## Written request
Reproduce every line of the material below without changing anything.

## Supplied entries

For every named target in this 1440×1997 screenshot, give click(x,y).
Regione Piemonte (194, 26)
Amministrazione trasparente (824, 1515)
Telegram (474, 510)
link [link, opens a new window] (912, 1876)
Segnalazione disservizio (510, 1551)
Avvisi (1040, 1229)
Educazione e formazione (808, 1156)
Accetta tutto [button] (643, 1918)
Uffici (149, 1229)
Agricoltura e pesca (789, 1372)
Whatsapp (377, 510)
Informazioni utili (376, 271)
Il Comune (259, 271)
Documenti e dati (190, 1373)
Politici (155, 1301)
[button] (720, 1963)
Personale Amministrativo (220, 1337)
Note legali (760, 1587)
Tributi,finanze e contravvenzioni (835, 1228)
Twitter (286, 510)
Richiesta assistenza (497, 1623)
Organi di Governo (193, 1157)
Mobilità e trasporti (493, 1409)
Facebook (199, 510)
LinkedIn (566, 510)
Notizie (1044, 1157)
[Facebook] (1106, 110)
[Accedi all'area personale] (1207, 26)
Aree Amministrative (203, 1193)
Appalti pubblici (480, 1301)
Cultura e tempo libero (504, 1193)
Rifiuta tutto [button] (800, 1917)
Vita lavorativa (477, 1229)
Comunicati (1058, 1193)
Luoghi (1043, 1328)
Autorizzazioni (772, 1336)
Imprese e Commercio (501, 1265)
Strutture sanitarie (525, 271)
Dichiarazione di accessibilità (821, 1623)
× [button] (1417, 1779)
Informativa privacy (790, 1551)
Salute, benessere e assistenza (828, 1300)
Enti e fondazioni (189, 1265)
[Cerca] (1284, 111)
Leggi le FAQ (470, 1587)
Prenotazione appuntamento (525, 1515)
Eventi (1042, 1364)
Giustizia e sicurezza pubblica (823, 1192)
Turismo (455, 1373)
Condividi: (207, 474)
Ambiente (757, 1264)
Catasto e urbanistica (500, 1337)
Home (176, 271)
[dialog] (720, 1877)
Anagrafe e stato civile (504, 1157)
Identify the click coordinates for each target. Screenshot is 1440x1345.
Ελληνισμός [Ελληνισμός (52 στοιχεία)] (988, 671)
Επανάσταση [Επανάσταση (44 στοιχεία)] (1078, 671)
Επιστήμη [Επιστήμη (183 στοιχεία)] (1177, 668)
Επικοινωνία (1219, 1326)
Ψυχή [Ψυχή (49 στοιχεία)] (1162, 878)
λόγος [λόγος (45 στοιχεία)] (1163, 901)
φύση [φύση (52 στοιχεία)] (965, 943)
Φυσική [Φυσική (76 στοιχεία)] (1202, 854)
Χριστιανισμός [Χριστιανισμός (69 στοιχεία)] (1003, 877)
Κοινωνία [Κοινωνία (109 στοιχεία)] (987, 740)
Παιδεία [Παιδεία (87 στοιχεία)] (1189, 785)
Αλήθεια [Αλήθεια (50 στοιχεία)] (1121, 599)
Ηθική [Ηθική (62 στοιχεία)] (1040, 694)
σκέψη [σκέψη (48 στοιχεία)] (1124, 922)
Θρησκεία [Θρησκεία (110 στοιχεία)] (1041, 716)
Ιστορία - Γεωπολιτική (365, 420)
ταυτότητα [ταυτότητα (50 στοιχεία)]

## In response
For every named target in this 1440×1997 screenshot, give click(x,y).
Regione Piemonte (194, 26)
Amministrazione trasparente (824, 1515)
Telegram (474, 510)
link [link, opens a new window] (912, 1876)
Segnalazione disservizio (510, 1551)
Avvisi (1040, 1229)
Educazione e formazione (808, 1156)
Accetta tutto [button] (643, 1918)
Uffici (149, 1229)
Agricoltura e pesca (789, 1372)
Whatsapp (377, 510)
Informazioni utili (376, 271)
Il Comune (259, 271)
Documenti e dati (190, 1373)
Politici (155, 1301)
[button] (720, 1963)
Personale Amministrativo (220, 1337)
Note legali (760, 1587)
Tributi,finanze e contravvenzioni (835, 1228)
Twitter (286, 510)
Richiesta assistenza (497, 1623)
Organi di Governo (193, 1157)
Mobilità e trasporti (493, 1409)
Facebook (199, 510)
LinkedIn (566, 510)
Notizie (1044, 1157)
[Facebook] (1106, 110)
[Accedi all'area personale] (1207, 26)
Aree Amministrative (203, 1193)
Appalti pubblici (480, 1301)
Cultura e tempo libero (504, 1193)
Rifiuta tutto [button] (800, 1917)
Vita lavorativa (477, 1229)
Comunicati (1058, 1193)
Luoghi (1043, 1328)
Autorizzazioni (772, 1336)
Imprese e Commercio (501, 1265)
Strutture sanitarie (525, 271)
Dichiarazione di accessibilità (821, 1623)
× [button] (1417, 1779)
Informativa privacy (790, 1551)
Salute, benessere e assistenza (828, 1300)
Enti e fondazioni (189, 1265)
[Cerca] (1284, 111)
Leggi le FAQ (470, 1587)
Prenotazione appuntamento (525, 1515)
Eventi (1042, 1364)
Giustizia e sicurezza pubblica (823, 1192)
Turismo (455, 1373)
Condividi: (207, 474)
Ambiente (757, 1264)
Catasto e urbanistica (500, 1337)
Home (176, 271)
[dialog] (720, 1877)
Anagrafe e stato civile (504, 1157)
Identify the click coordinates for each target. Screenshot is 1440x1345.
Ελληνισμός [Ελληνισμός (52 στοιχεία)] (988, 671)
Επανάσταση [Επανάσταση (44 στοιχεία)] (1078, 671)
Επιστήμη [Επιστήμη (183 στοιχεία)] (1177, 668)
Επικοινωνία (1219, 1326)
Ψυχή [Ψυχή (49 στοιχεία)] (1162, 878)
λόγος [λόγος (45 στοιχεία)] (1163, 901)
φύση [φύση (52 στοιχεία)] (965, 943)
Φυσική [Φυσική (76 στοιχεία)] (1202, 854)
Χριστιανισμός [Χριστιανισμός (69 στοιχεία)] (1003, 877)
Κοινωνία [Κοινωνία (109 στοιχεία)] (987, 740)
Παιδεία [Παιδεία (87 στοιχεία)] (1189, 785)
Αλήθεια [Αλήθεια (50 στοιχεία)] (1121, 599)
Ηθική [Ηθική (62 στοιχεία)] (1040, 694)
σκέψη [σκέψη (48 στοιχεία)] (1124, 922)
Θρησκεία [Θρησκεία (110 στοιχεία)] (1041, 716)
Ιστορία - Γεωπολιτική (365, 420)
ταυτότητα [ταυτότητα (50 στοιχεία)]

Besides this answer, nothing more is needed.